North Carolina House District 96 is weirdly carved out of northwestern Catawba County. Includes most of Hickory, St. Stephens, Conover, Long View, and Mountain View, plus the densely populated but more rural neighborhoods along Lee Cline Rd. and Spring Rd. in northernmost Catawba. According to numbers guy Michael Bitzer, Trump carried the district in 2016 with 63.79%. (Trump carried most other western North Carolina counties by 70% or more, except for a couple of exceptions -- Watauga and Jackson, I'm looking at you -- so a Trump majority of 64% looks almost like moderation.)
Democrat Kim Bost ran for the NCH96 seat in 2018. She got 39.26% of the vote. The Republican incumbent Jay Adams took 60.74%. Meaning that Kim Bost did better on the ballot than Hillary Clinton did against Trump in '16. Kim Bost is running again. She celebrated her 2020 Kickoff on January 14, attracting good attention and support. Where there's only a ten-point gap (did I just say only?) in a Western North Carolina district, there's hope. There's at least room for improvement. (Bitzer rates the district "Safe Republican.")
This district has a poverty level of 14.1%, slightly lower than the state's 16.1%. It's been a fading industrial sector with a blue-collar workforce under economic pressure. Median household income, $50,758. Only 26% of the population holds a four-year college degree, though the Apple data center in Catawba and the Google data center in neighboring Caldwell, along with high-tech manufacturers like Corning Optical and CommScope, may be drawing new residents with higher educational attainment. At first blush, this district offers a Bernie Sanders kind of demographic, though Bernie only pulled 44% of the vote in all of Catawba County against Hillary in the March 2016 Democratic primary. He might do considerably better on a General Election ballot (and we might actually get the chance to see that).
Kim Bost is an attractive candidate, but so far I can't tell that she's upping her game from 2018. She hasn't updated her website -- it still says "vote for me on November 6." The policy positions are solid and well written but safe. Considering the numbers above, why not go full "progressive populist" in House District 96, and find those citizens who haven't been voting and who need a little rabble-rousing incentive to register? Going for broke because the numbers are against you isn't every candidate's cup of tea. Bost can hope for a strongly progressive Democrat at the top of the ticket -- or for the old working-class affection to ignite for Joe Biden, if that's still a thing come November. I'm persuaded by the analysis of Rachel Bitecofer that Democratic winning margins since 2016 have depended on energizing a sector that hasn't been regularly voting -- not on winning mythical "moderate" Republicans. Democrats will not win Republican vote in sufficient numbers in a district like NCH96. Democrats have to find and register new, previously disengaged voters and build a fire under the slackers with what Bitecofer calls "negative partisanship."

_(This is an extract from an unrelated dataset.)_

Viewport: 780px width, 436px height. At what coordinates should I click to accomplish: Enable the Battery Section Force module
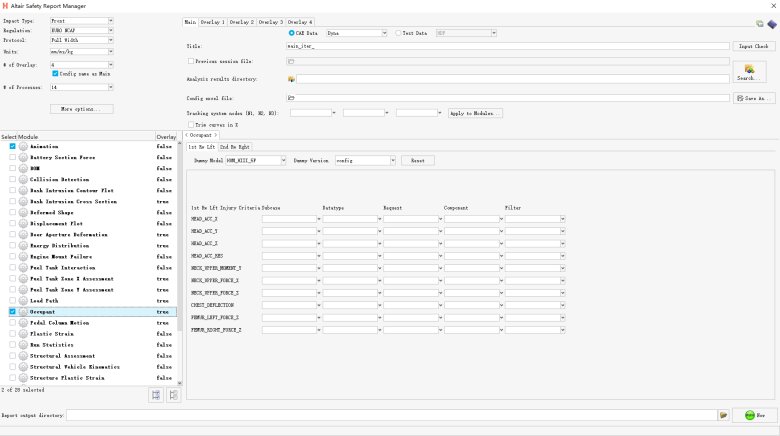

The crowd for @BernieSanders in Cedar Rapids last night |
Bost is active on both Twitter and Facebook, though less active on Twitter where she could drive a message ("North Carolina is broken, and I can tell you who broke it! His name is Jay Adams"). I appreciate videos but not ones with poor sound quality. I think Bost has a following of dedicated volunteers who'll do door-knocking and phonebanking, but she needs exceptional data management that can identify and target persuadable marginal voters and turfs with concentrations of the unregistered.
The Man Who Broke North Carolina -- Incumbent Jay Adams
Republican incumbent Jay Adams is a 73-year-old Boomer and real estate broker (specializing in commercial real estate) who's held this House seat since the elections of 2014. In Civitas rankings, he's 13th most conservative in the House, going along with the tax-the-middle-class-but-not-the-rich agenda of the Republican majority in Raleigh -- shift the tax burden while squeezing education and denying health insurance to the most vulnerable. He chairs no committees. He's a soldier who marches to Speaker Tim Moore's drum, and he looks plenty prosperous for the effort.